#### SUPPLIED RECORDS
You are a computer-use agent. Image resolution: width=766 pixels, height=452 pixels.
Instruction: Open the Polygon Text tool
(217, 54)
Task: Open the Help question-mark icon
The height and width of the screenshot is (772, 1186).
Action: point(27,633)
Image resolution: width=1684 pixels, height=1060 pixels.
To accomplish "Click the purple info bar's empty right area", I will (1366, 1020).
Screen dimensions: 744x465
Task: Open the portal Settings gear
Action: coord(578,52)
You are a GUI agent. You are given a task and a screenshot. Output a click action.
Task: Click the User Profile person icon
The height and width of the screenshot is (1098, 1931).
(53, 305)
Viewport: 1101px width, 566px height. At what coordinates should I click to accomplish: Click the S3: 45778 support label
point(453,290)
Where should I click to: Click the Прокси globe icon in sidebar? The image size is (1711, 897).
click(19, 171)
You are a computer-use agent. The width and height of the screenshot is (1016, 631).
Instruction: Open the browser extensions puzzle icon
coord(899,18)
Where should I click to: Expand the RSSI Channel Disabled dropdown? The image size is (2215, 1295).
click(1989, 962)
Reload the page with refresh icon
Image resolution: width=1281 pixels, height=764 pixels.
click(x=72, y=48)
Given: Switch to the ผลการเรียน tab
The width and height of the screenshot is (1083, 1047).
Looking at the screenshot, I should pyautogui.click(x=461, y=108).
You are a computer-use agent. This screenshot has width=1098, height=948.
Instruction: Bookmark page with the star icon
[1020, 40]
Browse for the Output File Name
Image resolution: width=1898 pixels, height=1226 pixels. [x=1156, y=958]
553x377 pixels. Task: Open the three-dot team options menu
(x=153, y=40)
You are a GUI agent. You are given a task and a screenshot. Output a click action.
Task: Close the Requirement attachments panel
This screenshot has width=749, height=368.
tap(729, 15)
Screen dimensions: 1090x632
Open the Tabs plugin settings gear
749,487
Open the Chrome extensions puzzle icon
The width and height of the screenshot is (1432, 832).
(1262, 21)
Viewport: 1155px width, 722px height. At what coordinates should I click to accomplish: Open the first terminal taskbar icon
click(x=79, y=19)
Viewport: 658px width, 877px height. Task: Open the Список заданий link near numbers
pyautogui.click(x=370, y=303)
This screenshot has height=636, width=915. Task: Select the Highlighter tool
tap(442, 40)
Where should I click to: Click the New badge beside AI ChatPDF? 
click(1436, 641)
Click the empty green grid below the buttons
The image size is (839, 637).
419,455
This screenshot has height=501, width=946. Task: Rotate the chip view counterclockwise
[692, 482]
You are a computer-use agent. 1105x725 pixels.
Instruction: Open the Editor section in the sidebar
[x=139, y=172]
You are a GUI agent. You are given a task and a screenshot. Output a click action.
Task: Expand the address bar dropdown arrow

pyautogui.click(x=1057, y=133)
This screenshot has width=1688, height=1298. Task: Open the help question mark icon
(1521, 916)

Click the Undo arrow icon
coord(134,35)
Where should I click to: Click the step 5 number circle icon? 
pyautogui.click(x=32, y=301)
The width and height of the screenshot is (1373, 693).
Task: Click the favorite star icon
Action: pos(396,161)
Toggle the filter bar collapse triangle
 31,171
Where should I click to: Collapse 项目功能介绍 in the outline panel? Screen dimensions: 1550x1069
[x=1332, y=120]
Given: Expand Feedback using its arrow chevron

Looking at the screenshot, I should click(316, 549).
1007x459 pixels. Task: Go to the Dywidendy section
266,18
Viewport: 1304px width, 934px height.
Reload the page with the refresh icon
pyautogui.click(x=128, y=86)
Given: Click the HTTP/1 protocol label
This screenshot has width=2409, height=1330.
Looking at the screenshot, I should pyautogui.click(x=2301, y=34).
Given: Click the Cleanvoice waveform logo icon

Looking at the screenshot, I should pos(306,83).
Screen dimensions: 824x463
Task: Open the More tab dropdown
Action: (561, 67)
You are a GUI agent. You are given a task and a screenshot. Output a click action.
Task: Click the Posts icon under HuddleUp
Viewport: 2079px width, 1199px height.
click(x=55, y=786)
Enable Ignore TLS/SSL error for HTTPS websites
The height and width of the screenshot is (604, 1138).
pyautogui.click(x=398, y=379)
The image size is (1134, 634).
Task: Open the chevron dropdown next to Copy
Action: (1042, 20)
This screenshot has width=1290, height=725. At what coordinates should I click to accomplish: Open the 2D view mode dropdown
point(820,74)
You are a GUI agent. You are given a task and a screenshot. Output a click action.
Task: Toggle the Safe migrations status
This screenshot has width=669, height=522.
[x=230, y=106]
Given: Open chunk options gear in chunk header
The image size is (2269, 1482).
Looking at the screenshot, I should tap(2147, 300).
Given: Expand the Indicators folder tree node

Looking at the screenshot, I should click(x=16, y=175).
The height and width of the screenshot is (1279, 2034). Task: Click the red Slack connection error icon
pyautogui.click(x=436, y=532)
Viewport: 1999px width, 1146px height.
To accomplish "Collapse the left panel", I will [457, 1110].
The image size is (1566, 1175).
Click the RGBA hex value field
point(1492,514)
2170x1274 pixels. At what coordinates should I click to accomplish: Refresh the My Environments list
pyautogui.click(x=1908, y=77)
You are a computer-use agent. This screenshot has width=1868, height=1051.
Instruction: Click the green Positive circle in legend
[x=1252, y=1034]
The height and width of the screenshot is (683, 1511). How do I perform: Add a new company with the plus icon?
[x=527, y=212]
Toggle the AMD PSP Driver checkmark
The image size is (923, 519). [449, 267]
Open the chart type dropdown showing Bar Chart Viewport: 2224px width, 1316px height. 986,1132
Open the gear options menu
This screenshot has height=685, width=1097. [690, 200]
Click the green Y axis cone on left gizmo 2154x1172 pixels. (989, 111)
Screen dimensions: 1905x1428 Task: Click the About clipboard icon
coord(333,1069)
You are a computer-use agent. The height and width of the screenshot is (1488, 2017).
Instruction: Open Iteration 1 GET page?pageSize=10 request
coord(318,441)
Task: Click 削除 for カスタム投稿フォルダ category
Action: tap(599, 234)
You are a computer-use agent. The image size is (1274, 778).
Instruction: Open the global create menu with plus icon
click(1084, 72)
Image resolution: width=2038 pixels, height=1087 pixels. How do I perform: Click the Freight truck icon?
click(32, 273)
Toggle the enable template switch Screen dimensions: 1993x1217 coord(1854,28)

#### TASK REQUIREMENTS
When you write out the listing, keep every line exactly as it is above.

#### ANSWER SECTION
You are a computer-use agent. Image resolution: width=766 pixels, height=452 pixels.
Instruction: Open the Polygon Text tool
(217, 54)
Task: Open the Help question-mark icon
The height and width of the screenshot is (772, 1186).
Action: point(27,633)
Image resolution: width=1684 pixels, height=1060 pixels.
To accomplish "Click the purple info bar's empty right area", I will (1366, 1020).
Screen dimensions: 744x465
Task: Open the portal Settings gear
Action: coord(578,52)
You are a GUI agent. You are given a task and a screenshot. Output a click action.
Task: Click the User Profile person icon
The height and width of the screenshot is (1098, 1931).
(53, 305)
Viewport: 1101px width, 566px height. At what coordinates should I click to accomplish: Click the S3: 45778 support label
point(453,290)
Where should I click to: Click the Прокси globe icon in sidebar? The image size is (1711, 897).
click(19, 171)
You are a computer-use agent. The width and height of the screenshot is (1016, 631).
Instruction: Open the browser extensions puzzle icon
coord(899,18)
Where should I click to: Expand the RSSI Channel Disabled dropdown? The image size is (2215, 1295).
click(1989, 962)
Reload the page with refresh icon
Image resolution: width=1281 pixels, height=764 pixels.
click(x=72, y=48)
Given: Switch to the ผลการเรียน tab
The width and height of the screenshot is (1083, 1047).
Looking at the screenshot, I should pyautogui.click(x=461, y=108).
You are a computer-use agent. This screenshot has width=1098, height=948.
Instruction: Bookmark page with the star icon
[1020, 40]
Browse for the Output File Name
Image resolution: width=1898 pixels, height=1226 pixels. [x=1156, y=958]
553x377 pixels. Task: Open the three-dot team options menu
(x=153, y=40)
You are a GUI agent. You are given a task and a screenshot. Output a click action.
Task: Close the Requirement attachments panel
This screenshot has width=749, height=368.
tap(729, 15)
Screen dimensions: 1090x632
Open the Tabs plugin settings gear
749,487
Open the Chrome extensions puzzle icon
The width and height of the screenshot is (1432, 832).
(1262, 21)
Viewport: 1155px width, 722px height. At what coordinates should I click to accomplish: Open the first terminal taskbar icon
click(x=79, y=19)
Viewport: 658px width, 877px height. Task: Open the Список заданий link near numbers
pyautogui.click(x=370, y=303)
This screenshot has height=636, width=915. Task: Select the Highlighter tool
tap(442, 40)
Where should I click to: Click the New badge beside AI ChatPDF? 
click(1436, 641)
Click the empty green grid below the buttons
The image size is (839, 637).
419,455
This screenshot has height=501, width=946. Task: Rotate the chip view counterclockwise
[692, 482]
You are a computer-use agent. 1105x725 pixels.
Instruction: Open the Editor section in the sidebar
[x=139, y=172]
You are a GUI agent. You are given a task and a screenshot. Output a click action.
Task: Expand the address bar dropdown arrow

pyautogui.click(x=1057, y=133)
This screenshot has width=1688, height=1298. Task: Open the help question mark icon
(1521, 916)

Click the Undo arrow icon
coord(134,35)
Where should I click to: Click the step 5 number circle icon? 
pyautogui.click(x=32, y=301)
The width and height of the screenshot is (1373, 693).
Task: Click the favorite star icon
Action: pos(396,161)
Toggle the filter bar collapse triangle
 31,171
Where should I click to: Collapse 项目功能介绍 in the outline panel? Screen dimensions: 1550x1069
[x=1332, y=120]
Given: Expand Feedback using its arrow chevron

Looking at the screenshot, I should click(316, 549).
1007x459 pixels. Task: Go to the Dywidendy section
266,18
Viewport: 1304px width, 934px height.
Reload the page with the refresh icon
pyautogui.click(x=128, y=86)
Given: Click the HTTP/1 protocol label
This screenshot has width=2409, height=1330.
Looking at the screenshot, I should pyautogui.click(x=2301, y=34).
Given: Click the Cleanvoice waveform logo icon

Looking at the screenshot, I should pos(306,83).
Screen dimensions: 824x463
Task: Open the More tab dropdown
Action: (561, 67)
You are a GUI agent. You are given a task and a screenshot. Output a click action.
Task: Click the Posts icon under HuddleUp
Viewport: 2079px width, 1199px height.
click(x=55, y=786)
Enable Ignore TLS/SSL error for HTTPS websites
The height and width of the screenshot is (604, 1138).
pyautogui.click(x=398, y=379)
The image size is (1134, 634).
Task: Open the chevron dropdown next to Copy
Action: (1042, 20)
This screenshot has width=1290, height=725. At what coordinates should I click to accomplish: Open the 2D view mode dropdown
point(820,74)
You are a GUI agent. You are given a task and a screenshot. Output a click action.
Task: Toggle the Safe migrations status
This screenshot has width=669, height=522.
[x=230, y=106]
Given: Open chunk options gear in chunk header
The image size is (2269, 1482).
Looking at the screenshot, I should tap(2147, 300).
Given: Expand the Indicators folder tree node

Looking at the screenshot, I should click(x=16, y=175).
The height and width of the screenshot is (1279, 2034). Task: Click the red Slack connection error icon
pyautogui.click(x=436, y=532)
Viewport: 1999px width, 1146px height.
To accomplish "Collapse the left panel", I will [457, 1110].
The image size is (1566, 1175).
Click the RGBA hex value field
point(1492,514)
2170x1274 pixels. At what coordinates should I click to accomplish: Refresh the My Environments list
pyautogui.click(x=1908, y=77)
You are a computer-use agent. This screenshot has width=1868, height=1051.
Instruction: Click the green Positive circle in legend
[x=1252, y=1034]
The height and width of the screenshot is (683, 1511). How do I perform: Add a new company with the plus icon?
[x=527, y=212]
Toggle the AMD PSP Driver checkmark
The image size is (923, 519). [449, 267]
Open the chart type dropdown showing Bar Chart Viewport: 2224px width, 1316px height. 986,1132
Open the gear options menu
This screenshot has height=685, width=1097. [690, 200]
Click the green Y axis cone on left gizmo 2154x1172 pixels. (989, 111)
Screen dimensions: 1905x1428 Task: Click the About clipboard icon
coord(333,1069)
You are a computer-use agent. The height and width of the screenshot is (1488, 2017).
Instruction: Open Iteration 1 GET page?pageSize=10 request
coord(318,441)
Task: Click 削除 for カスタム投稿フォルダ category
Action: tap(599, 234)
You are a computer-use agent. The image size is (1274, 778).
Instruction: Open the global create menu with plus icon
click(1084, 72)
Image resolution: width=2038 pixels, height=1087 pixels. How do I perform: Click the Freight truck icon?
click(32, 273)
Toggle the enable template switch Screen dimensions: 1993x1217 coord(1854,28)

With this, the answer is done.